§ **WHAT IS NEEDED**
The output must start at the line containing "Uncheck Restrict access to data" in the records below and stop at the last line, matching each line exactly and leaving out every picture.

*** Opening SUPPLIED DATA ***

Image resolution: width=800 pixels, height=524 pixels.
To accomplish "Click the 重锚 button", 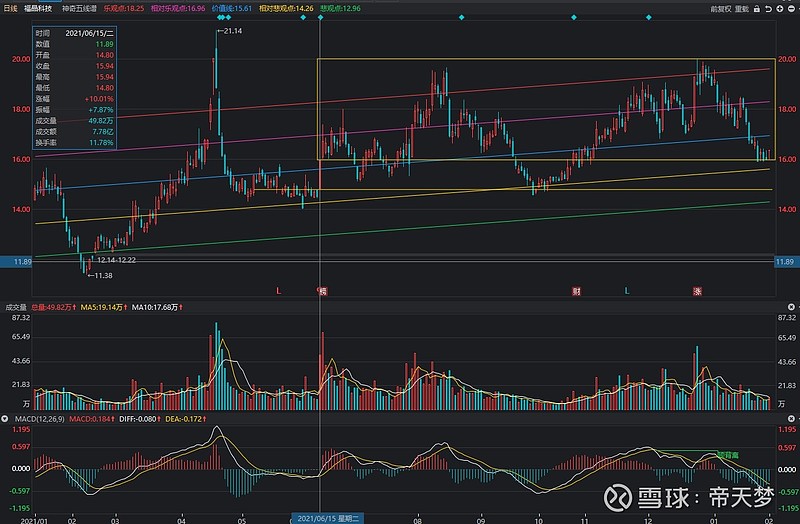I will (742, 7).
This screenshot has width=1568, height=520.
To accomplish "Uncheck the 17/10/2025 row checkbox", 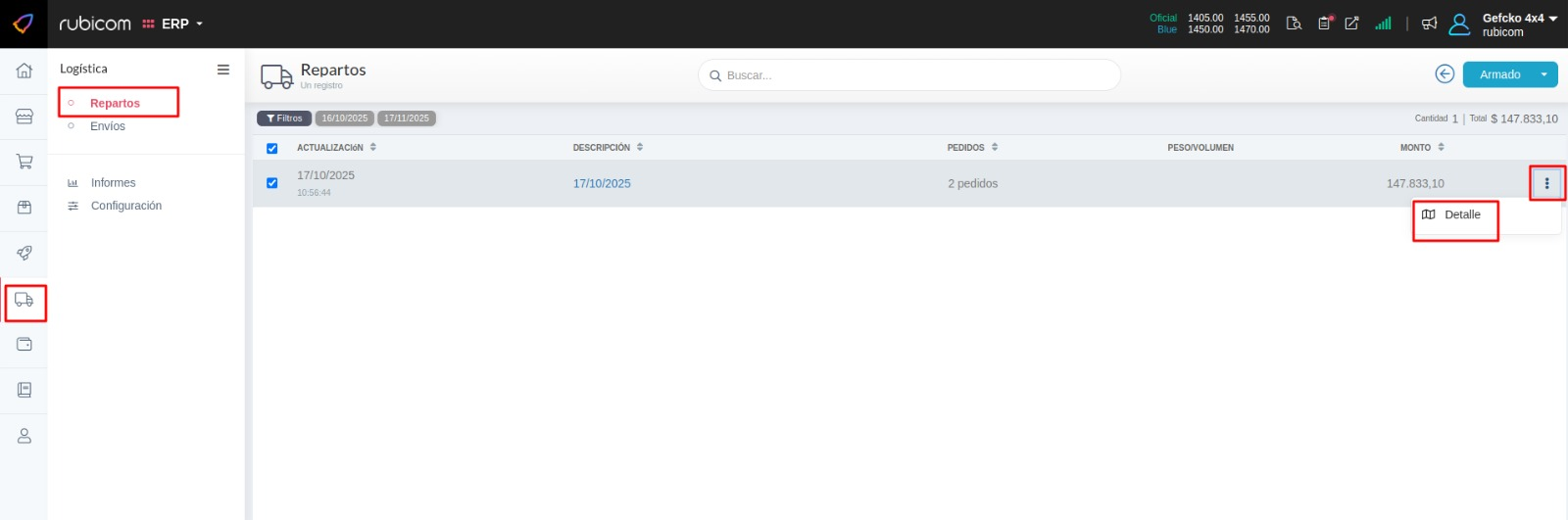I will click(272, 183).
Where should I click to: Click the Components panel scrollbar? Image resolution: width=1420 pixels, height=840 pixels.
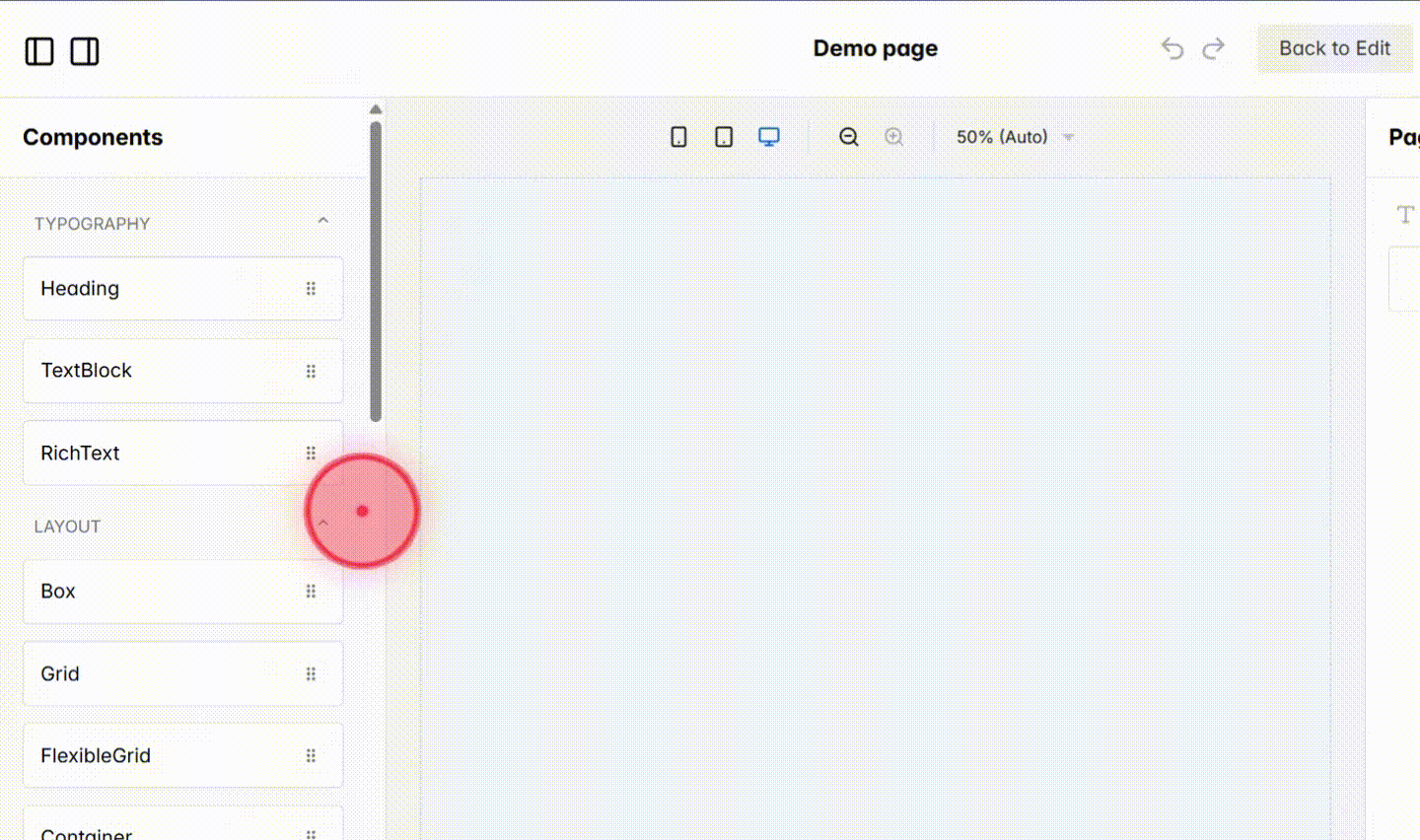pos(376,266)
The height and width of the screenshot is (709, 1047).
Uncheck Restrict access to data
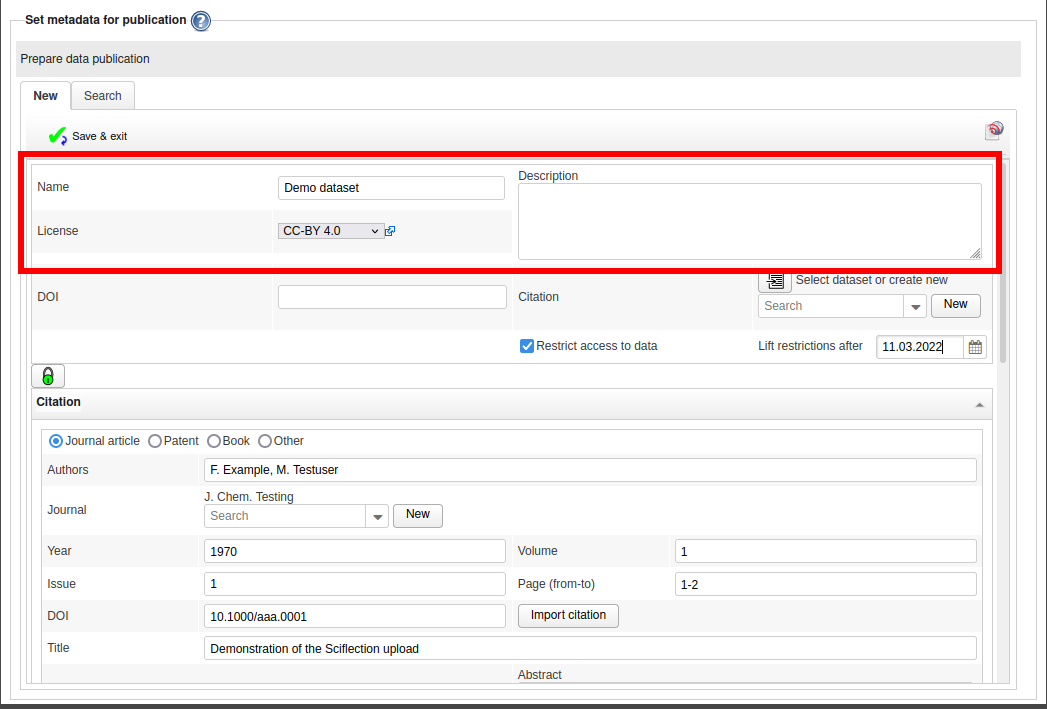(527, 346)
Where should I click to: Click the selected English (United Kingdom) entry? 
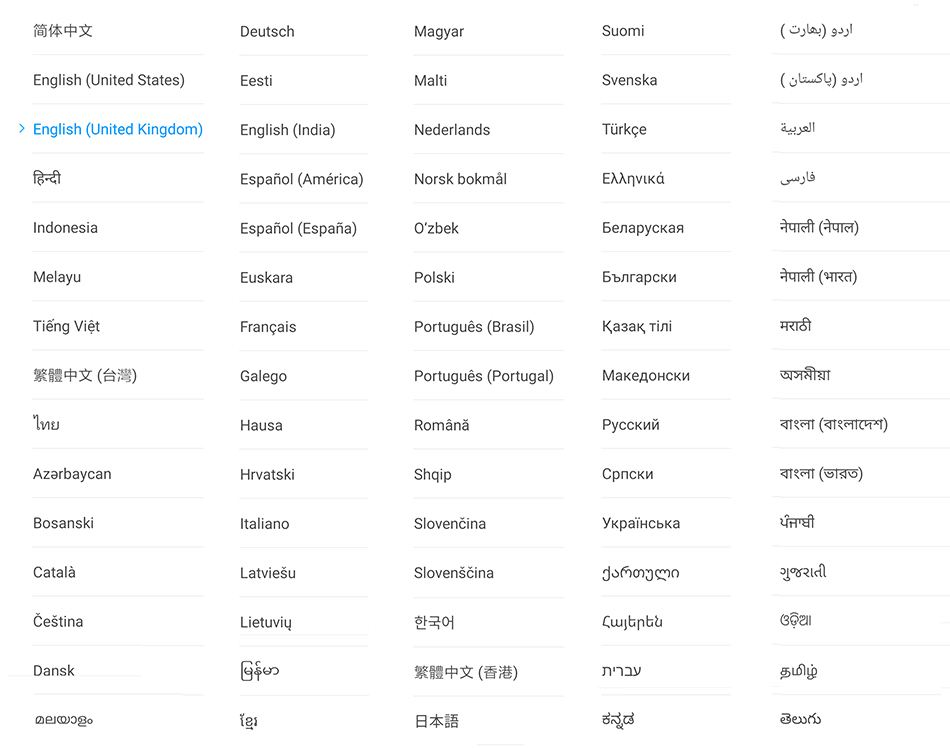click(x=118, y=129)
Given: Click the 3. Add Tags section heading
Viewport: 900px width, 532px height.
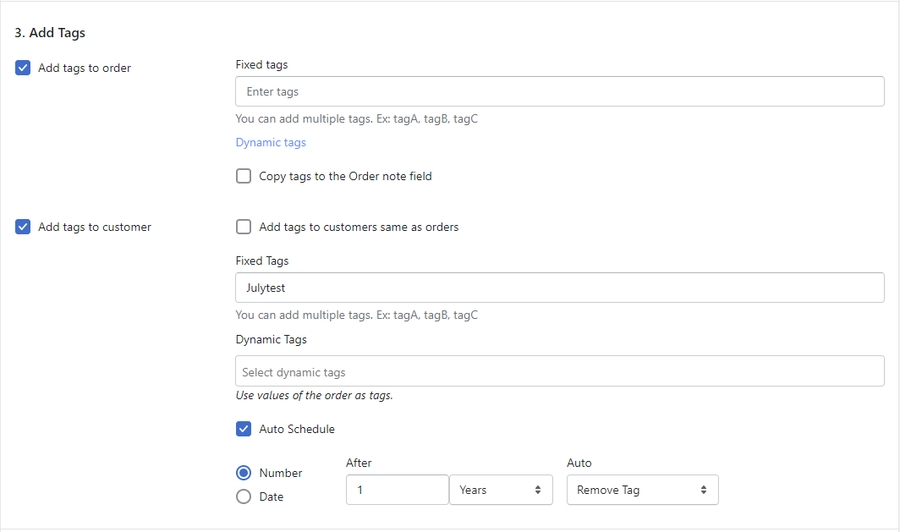Looking at the screenshot, I should tap(50, 33).
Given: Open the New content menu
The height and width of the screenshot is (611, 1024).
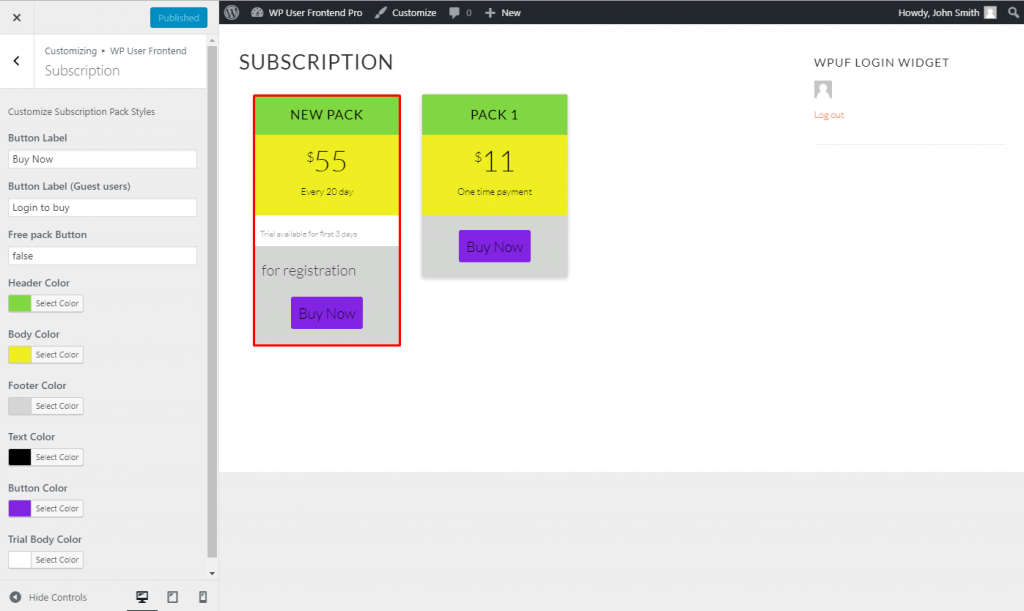Looking at the screenshot, I should (x=502, y=12).

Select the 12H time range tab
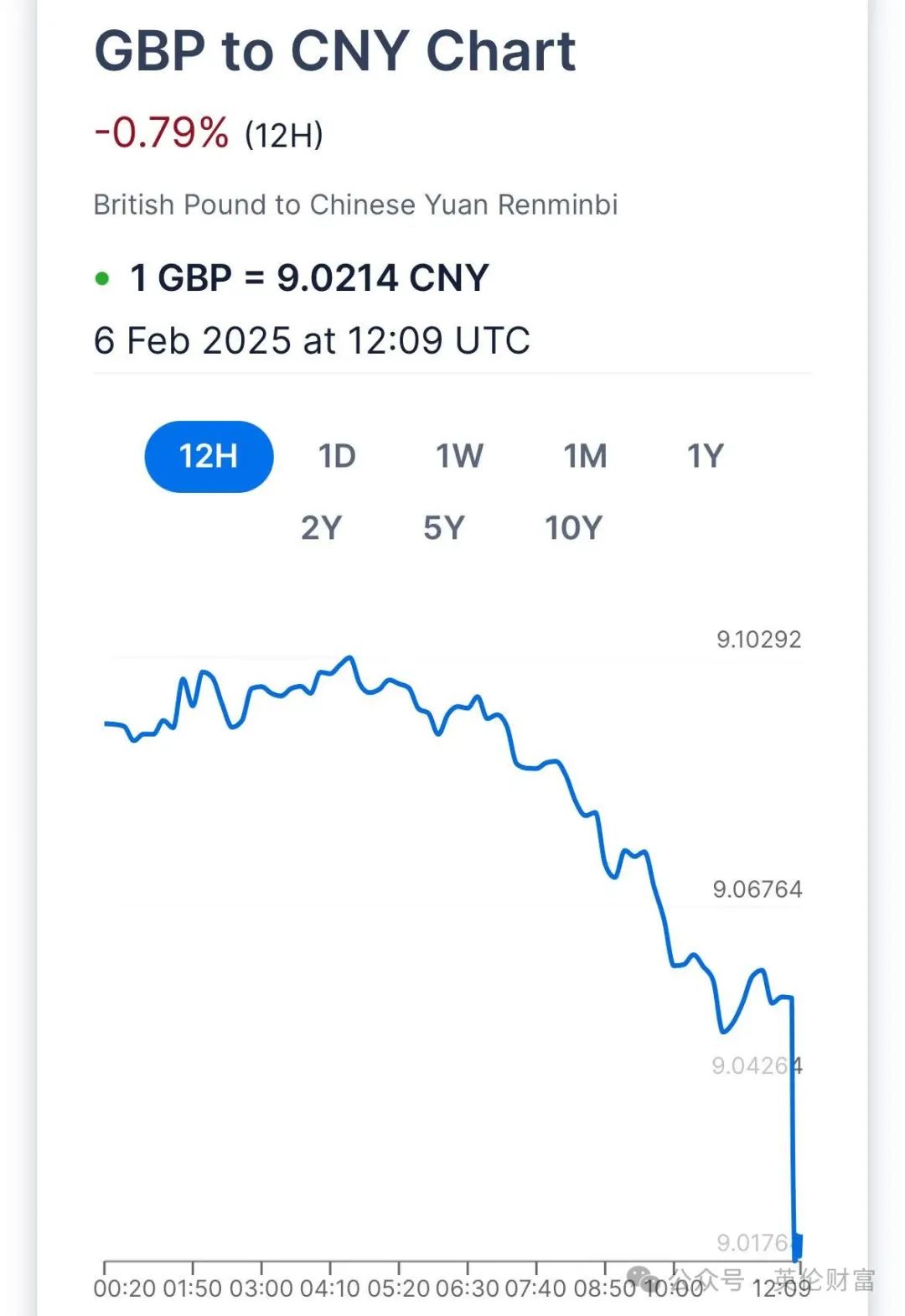tap(209, 456)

*** Closing SUPPLIED DATA ***

§ **RESPONSE BELOW**
Uncheck Restrict access to data
(527, 346)
Where should I click to: Click the selected English (United Kingdom) entry? 
click(x=118, y=129)
Given: Click the 3. Add Tags section heading
Viewport: 900px width, 532px height.
Looking at the screenshot, I should tap(50, 33).
Given: Open the New content menu
The height and width of the screenshot is (611, 1024).
Looking at the screenshot, I should (x=502, y=12).

Select the 12H time range tab
tap(209, 456)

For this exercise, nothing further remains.